-- start Extracted text --
Section 3.18 Required Company Vote. The Company Shareholder
Approval, being the affirmative vote of a majority of the votes cast by Common
Shares entitled to vote, is the only vote of the holders of any class or series
of the Company's securities necessary to approve this Agreement, the Merger and
the other transactions contemplated hereby.
Section 3.19 Intellectual Property.
(a) Section 3.19 of the Disclosure Schedule contains a
complete and accurate list of all (i) patented or registered Intellectual
Property owned or filed by the Company or any Subsidiary, (ii) pending patent
applications and applications for registration of other Intellectual Property
filed by or on behalf of the Company or any Subsidiary, (iii) material
unregistered trade names, corporate names, or Internet domain names owned or
used by the Company or any Subsidiary, (iv) material unregistered trademarks,
service marks, copyrights and mask works owned or used by the Company or any
Subsidiary, (v) all computer software owned and/or used by the Company or any of
its Subsidiaries (other than mass-marketed software with a license fee of less
than $10,000) that is material to the Business, and (vi) all material licenses
or similar agreements or arrangements pertaining to Intellectual Property to
which the Company or its Subsidiaries is a party, either as licensee or
licensor.
-- end Extracted text --
-- start Provided data --
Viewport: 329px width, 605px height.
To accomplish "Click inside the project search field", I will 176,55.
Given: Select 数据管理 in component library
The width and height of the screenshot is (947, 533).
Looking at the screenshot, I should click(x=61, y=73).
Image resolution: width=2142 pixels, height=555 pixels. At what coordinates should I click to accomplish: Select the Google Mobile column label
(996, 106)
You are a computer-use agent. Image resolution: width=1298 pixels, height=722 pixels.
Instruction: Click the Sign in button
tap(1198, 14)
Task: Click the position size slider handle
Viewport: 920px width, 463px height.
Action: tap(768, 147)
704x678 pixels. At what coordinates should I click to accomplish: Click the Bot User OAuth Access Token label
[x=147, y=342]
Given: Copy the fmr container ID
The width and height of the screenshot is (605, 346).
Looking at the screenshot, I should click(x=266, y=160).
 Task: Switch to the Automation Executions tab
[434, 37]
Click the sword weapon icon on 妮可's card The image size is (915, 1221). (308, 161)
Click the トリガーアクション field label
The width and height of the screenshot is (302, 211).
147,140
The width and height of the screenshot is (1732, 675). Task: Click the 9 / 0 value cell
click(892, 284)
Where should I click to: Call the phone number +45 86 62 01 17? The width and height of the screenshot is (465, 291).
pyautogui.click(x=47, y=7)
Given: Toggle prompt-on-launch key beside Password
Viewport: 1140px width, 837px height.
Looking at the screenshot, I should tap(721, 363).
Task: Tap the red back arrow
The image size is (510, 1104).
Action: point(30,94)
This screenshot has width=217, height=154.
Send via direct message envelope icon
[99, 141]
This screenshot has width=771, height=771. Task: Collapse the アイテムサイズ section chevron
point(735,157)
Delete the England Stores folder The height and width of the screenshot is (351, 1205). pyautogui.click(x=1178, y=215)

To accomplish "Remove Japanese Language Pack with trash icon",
-- end Provided data --
» **The problem**: Carry on the merger agreement text from the end of its intellectual property clause, writing the next subsection in the same contractual style.

» **Task result**:
(b) Except as set forth on Section 3.19 of the Disclosure
Schedule, (i) the Company or one of its Subsidiaries owns all right, title and
interest to, or has a valid and enforceable license to use, all Intellectual
Property necessary for the operation of the businesses of the Company and its
Subsidiaries as presently conducted and free and clear of all Liens or other
encumbrances or restrictions; (ii) no claim by any other Person contesting the
validity, enforceability, use or ownership of any of the Intellectual Property
owned or used by the Company or any of its Subsidiaries (the "Company
Intellectual Property") has been made, is currently outstanding or, to the
knowledge of the Company, is threatened (including, without limitation, any
demand or request that the Company or its Subsidiaries license any rights from a
third Person); (iii) neither the Company nor its Subsidiaries have received any
notices of, nor are aware of any facts which indicate a likelihood of, any
infringement or misappropriation by, or conflict with, any third Person with
respect to the Company Intellectual Property that would reasonably be expected
to have a Material Adverse Effect; (iv) to the knowledge of the Company, neither
the Company nor its Subsidiaries have infringed, misappropriated, or otherwise
conflicted with any Intellectual Property or other rights of any third Persons
and neither the Company nor its Subsidiaries is aware of any infringement,
misappropriation or conflict which will occur as a result of the continued
operation of the business of the Company or its Subsidiaries as currently
conducted; (v) no loss or expiration of any of the material Company Intellectual
Property is threatened, pending or reasonably foreseeable; (vi) the transactions
contemplated by this Agreement will have no Material Adverse Effect on the
right, title and interest in and to the Company Intellectual Property; and (vii)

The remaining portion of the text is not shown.